ONCE SEEN AS POTENTIAL RIVALS, Congressman Seth Moulton and his North Shore neighbor Gov. Charlie Baker are rowing in the same direction on how to prevent a repeat of the bureaucratic nightmare at the Registry of Motor Vehicles.

Notifications about infractions Massachusetts drivers committed in other states piled up unaddressed at the registry over a period of years, and Bay State regulators didn’t alert their counterparts about driving incidents that happened here.

Massachusetts is not alone in having a deficient system for sharing driver data, and state officials have recently taken up the cause to improve the system nationwide. As Baker noted Monday, the National Records Database handles input from around the country, but it doesn’t alert states when their drivers have gotten into trouble in other jurisdictions.

Moulton, a Salem Democrat, has proposed freeing up federal funding to help states communicate with each other better about licensed drivers. Baker, a Swampscott Republican, said on Monday that he likes that approach.

“I think that’s a really good idea,” Baker told reporters. “This is 2019. There are plenty of people around there who are smart enough to figure out the technology. There is a national organization that maintains the [National Records Database] and we really ought to be able to get to the point where once that data comes in it should be able to ping the state from which the driver’s license originated so that people get that information right away.”

The long-festering problem was uncovered by top Baker administration officials after a Massachusetts truck driver killed seven motorcyclists in New Hampshire more than a month after a Connecticut arrest that should have resulted in a license suspension. Connecticut sent over the information, but Massachusetts failed to act on it.

Last week, the Massachusetts RMV disclosed that its Rhode Island counterpart planned to send over 22,500 records that it had not yet shared with Massachusetts, and on Monday, Massachusetts Department of Transportation spokeswoman Jacquelyn Goddard said the RMV has no evidence that Rhode Island has ever sent Massachusetts notifications about its drivers’ violations.

When asked about Rhode Island’s past failure to share its information, Baker didn’t criticize his Ocean State neighbors, but instead explained how Massachusetts has been undertaking the massive task of checking all 5.2 million driver records against the national database, which should turn up incidents that occurred in Rhode Island.

Rhode Island had been sending its data to the national database, but not to Massachusetts, and officials there evidentially didn’t see much distinction between the two destinations because a spokesman for the Rhode Island Division of Motor Vehicles described the 22,500 documents shipped to Massachusetts as “duplicate notifications.”

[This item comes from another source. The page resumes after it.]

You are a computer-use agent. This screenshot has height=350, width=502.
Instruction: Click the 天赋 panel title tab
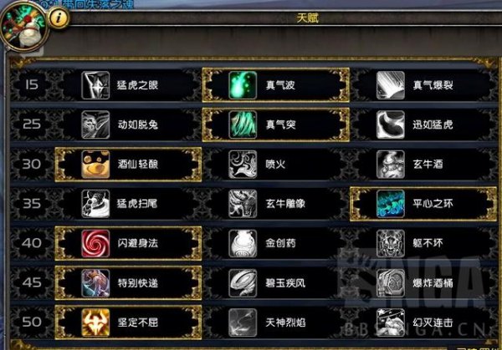pos(307,18)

On Oct. 4, Massachusetts received the paper notifications from Rhode Island, which are labeled as having been printed on Sept. 23, according to MassDOT.

Baker also defended the approach to an audit commissioned by his administration that identified several structural problems within the department. The Boston Herald reported that MassDOT lawyers had refused to provide more than 53,000 documents to the Grant Thornton auditors.

Baker said that Grant Thornton looked at 4.3 million documents, and noted the administration had sent nearly 1 million pages to the Transportation Committee, which is conducting its own investigation.

“We think the work that people have done has just been first rate,” Baker said.

But Rep. Williams Straus, the House chairman of the Transportation Committee, said the 970,000 pages aren’t that easy to review because they electronic documents were not shared in a searchable format.